You can't open a gardening magazine or book these days without reading about home fruit and veggie gardening, and especially integrating food plants in with your ornamentals. Personally, I have not always had great luck with that. Sometimes it works for me and other times not.
Back in December my husband asked me what the horrible looking yellow green blob in the garden was and it turned out to be an eggplant – well, beyond its better days. It had been hidden by the growth of the surrounding plants and you know what they say about "out of sight..."
Recently I learned about the benefits of the Amaranth family of plants and discovered they possess both decorative and edible qualities. A gardening friend from Florida grows a number of different varieties; the colorful leaves look terrific in his flower beds and make some very attractive (and tasty) salads! Apparently, they taste like fresh spinach and you can even cook with them.
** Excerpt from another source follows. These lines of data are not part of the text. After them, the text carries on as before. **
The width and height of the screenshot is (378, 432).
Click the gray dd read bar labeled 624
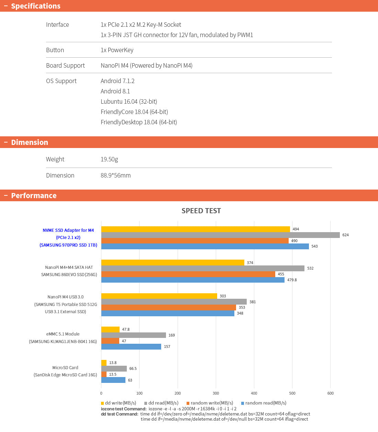coord(220,235)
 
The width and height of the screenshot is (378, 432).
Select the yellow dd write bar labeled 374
coord(173,263)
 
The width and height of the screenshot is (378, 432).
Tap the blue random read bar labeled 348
coord(168,313)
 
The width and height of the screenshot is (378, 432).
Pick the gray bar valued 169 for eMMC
coord(133,335)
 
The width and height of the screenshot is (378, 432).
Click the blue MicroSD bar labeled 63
coord(113,380)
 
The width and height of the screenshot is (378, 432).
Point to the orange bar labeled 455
coord(188,274)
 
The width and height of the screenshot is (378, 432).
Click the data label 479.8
coord(292,280)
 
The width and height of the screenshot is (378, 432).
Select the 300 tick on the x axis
coord(216,393)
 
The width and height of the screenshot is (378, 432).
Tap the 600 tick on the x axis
coord(330,393)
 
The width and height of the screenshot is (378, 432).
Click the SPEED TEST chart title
coord(201,211)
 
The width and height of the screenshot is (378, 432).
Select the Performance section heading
coord(34,195)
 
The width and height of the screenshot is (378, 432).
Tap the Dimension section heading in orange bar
coord(30,142)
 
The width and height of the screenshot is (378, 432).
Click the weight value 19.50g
coord(109,159)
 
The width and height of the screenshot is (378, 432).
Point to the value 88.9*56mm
coord(115,175)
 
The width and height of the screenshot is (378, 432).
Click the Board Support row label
coord(65,65)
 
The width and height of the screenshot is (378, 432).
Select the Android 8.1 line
coord(115,91)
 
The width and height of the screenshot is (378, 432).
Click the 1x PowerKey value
coord(117,50)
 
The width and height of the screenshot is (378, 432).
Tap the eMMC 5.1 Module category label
coord(63,334)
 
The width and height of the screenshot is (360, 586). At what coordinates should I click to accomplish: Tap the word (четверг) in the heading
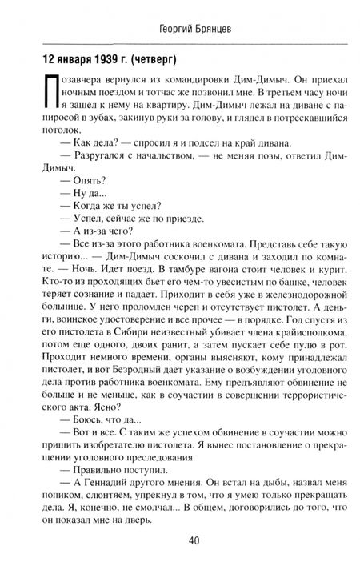pos(147,59)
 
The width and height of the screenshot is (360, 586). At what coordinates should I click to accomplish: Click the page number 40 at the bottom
pos(180,562)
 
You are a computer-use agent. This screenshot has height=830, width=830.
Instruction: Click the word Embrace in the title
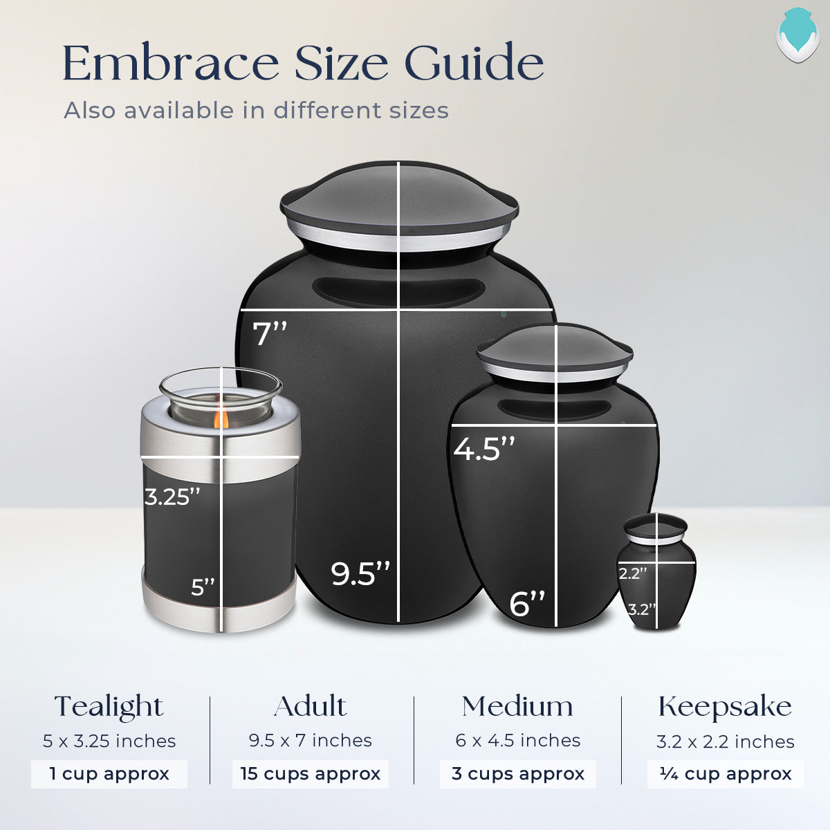click(170, 64)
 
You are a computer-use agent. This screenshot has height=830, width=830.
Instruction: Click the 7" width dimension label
click(269, 333)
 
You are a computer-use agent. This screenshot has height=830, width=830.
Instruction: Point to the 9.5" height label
click(360, 574)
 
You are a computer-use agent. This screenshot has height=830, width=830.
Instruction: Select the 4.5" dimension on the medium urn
click(484, 449)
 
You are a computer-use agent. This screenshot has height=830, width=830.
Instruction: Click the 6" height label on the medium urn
click(527, 603)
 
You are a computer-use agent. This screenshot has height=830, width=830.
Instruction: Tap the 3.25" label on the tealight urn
click(172, 497)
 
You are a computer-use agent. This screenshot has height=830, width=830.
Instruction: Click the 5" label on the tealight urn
click(203, 587)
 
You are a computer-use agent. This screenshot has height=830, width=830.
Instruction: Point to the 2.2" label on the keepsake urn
click(632, 573)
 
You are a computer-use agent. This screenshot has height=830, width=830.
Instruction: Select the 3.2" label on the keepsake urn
click(641, 609)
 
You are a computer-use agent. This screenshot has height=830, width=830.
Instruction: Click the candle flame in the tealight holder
click(221, 418)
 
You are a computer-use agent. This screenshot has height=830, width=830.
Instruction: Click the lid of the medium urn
click(555, 349)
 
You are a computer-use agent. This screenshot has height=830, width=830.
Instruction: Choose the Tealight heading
click(109, 707)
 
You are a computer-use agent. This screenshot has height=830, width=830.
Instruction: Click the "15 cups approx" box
click(310, 773)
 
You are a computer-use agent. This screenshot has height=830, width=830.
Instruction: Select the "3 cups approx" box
click(518, 773)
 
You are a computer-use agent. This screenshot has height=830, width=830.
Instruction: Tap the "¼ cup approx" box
click(725, 773)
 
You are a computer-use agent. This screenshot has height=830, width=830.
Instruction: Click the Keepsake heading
click(725, 707)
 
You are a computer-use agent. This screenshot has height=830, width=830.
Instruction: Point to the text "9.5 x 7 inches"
click(310, 741)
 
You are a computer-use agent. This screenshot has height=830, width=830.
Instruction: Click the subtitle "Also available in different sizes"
click(256, 111)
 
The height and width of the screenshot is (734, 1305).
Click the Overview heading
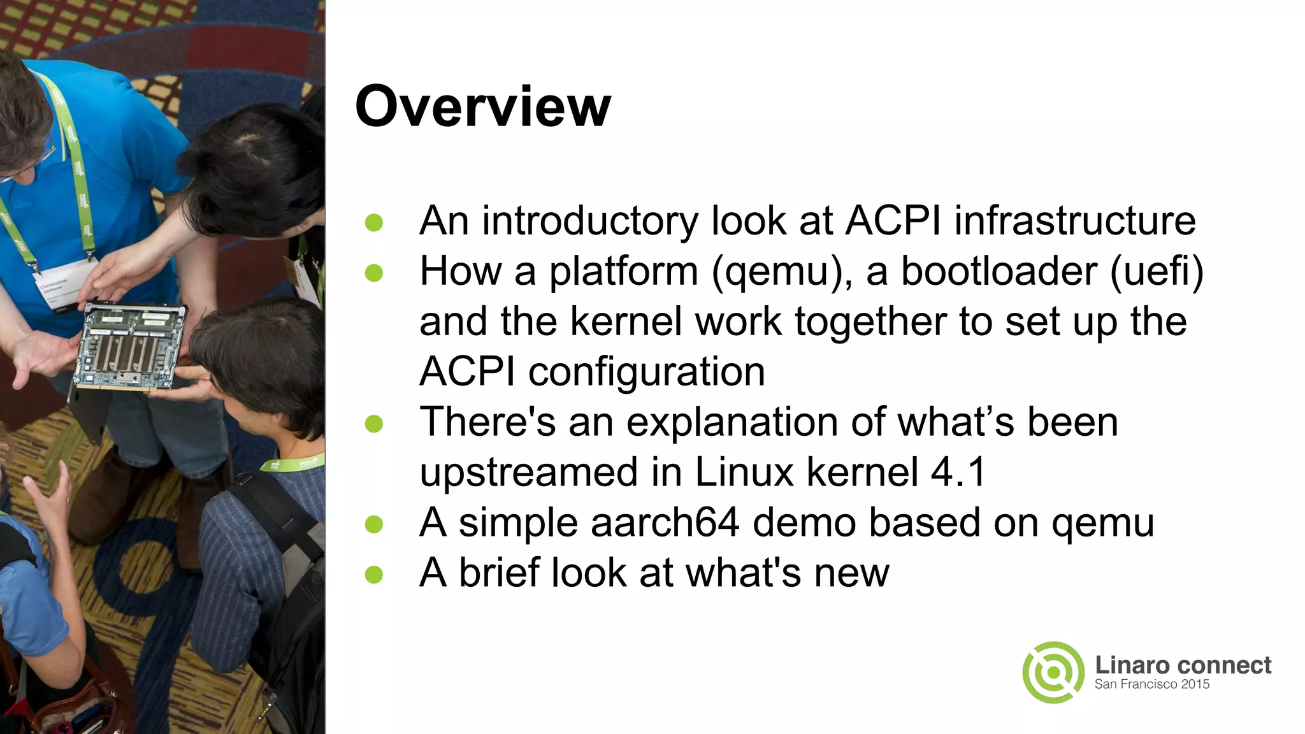[x=483, y=106]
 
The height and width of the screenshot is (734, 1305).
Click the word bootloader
[x=999, y=271]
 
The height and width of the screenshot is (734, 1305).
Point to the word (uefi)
[x=1157, y=272]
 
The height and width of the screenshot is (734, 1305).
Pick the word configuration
[x=646, y=372]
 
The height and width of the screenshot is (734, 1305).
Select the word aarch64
[x=665, y=522]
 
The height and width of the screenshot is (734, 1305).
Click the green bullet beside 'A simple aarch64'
[x=374, y=524]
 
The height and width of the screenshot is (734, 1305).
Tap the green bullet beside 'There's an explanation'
[x=374, y=424]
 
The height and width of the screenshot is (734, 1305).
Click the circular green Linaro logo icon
[x=1053, y=672]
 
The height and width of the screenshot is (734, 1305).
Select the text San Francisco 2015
[x=1151, y=684]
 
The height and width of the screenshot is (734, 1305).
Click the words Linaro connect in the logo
[x=1183, y=665]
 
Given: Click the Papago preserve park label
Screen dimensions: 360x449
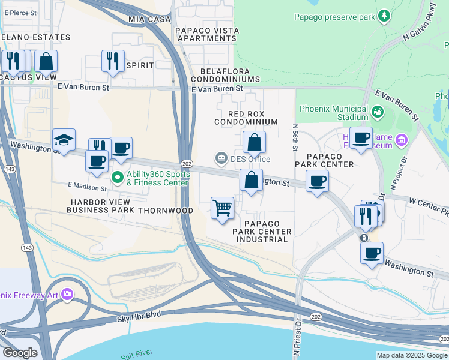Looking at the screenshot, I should click(334, 17).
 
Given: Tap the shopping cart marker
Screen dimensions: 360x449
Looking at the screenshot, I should click(223, 208).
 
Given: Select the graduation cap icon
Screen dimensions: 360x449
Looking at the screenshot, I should click(64, 140).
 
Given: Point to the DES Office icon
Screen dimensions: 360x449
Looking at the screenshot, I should click(221, 159).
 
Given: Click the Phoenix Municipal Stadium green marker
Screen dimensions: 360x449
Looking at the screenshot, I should click(378, 112).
Amaranths were used as staple food crop by the pre-Columbian Aztecs and by various early Asian civilizations. In addition to nutritious leaves, the seeds, which are actually a grain, were used as flours and cereals. While similar to other greens, such as spinach and beets, Amaranth leaves contain significantly more calcium and niacin and are rich in other nutrients like carotene, vitamin C and iron. The grains too are rich in potassium, calcium, zinc, magnesium and amino acids and they are an excellent source of lean protein. The tiny grains can also be popped like corn and you will often find amaranth in cereals.
We are probably most familiar with the annual celosia or cockscombs that turn up in the garden centers each spring. Others have names like 'Joseph's Coat,' also called the summer Poinsettia. The Baker Creek Heirloom Seed Catalog lists 18 different varieties and I am pretty sure that is only a small selection of what's out there. Some are obviously better grain producers and others have more colorful leaves, but they are all good. Just read the descriptions in your seed catalogs carefully to determine the dominant characteristics of the different varieties. One called 'Love Lies Bleeding,' which dates to the 1700's, produces long drooping panicles of red flowers (hence the name?) and subsequently seeds that are much loved by birds also. Some plants like 'Tricolor Aurora' have bright yellow leaves, others are in various shades of red and some come in plain old green. Amaranths range in size from about 6 inches to 8 feet tall. These are heat and sun loving plants and are among the easiest to grow from seed. You can direct sow the seeds in your garden as soon as the soil warms. For an earlier crop start the tiny seeds indoors and move them outside later.
If you are so inclined to mix up the edibles with the pretties this summer, do consider the dual purpose amaranths. Anything that both looks and tastes good is a winner, and as with most of the ancient plants, this one has survived over the centuries because it is drought tolerant, a very positive characteristic. I can't wait to serve my first salad with the leaves of 'Joseph's Coat' or one called 'Molten Fire' sprinkled on top. These colorful edibles will never get lost in your garden.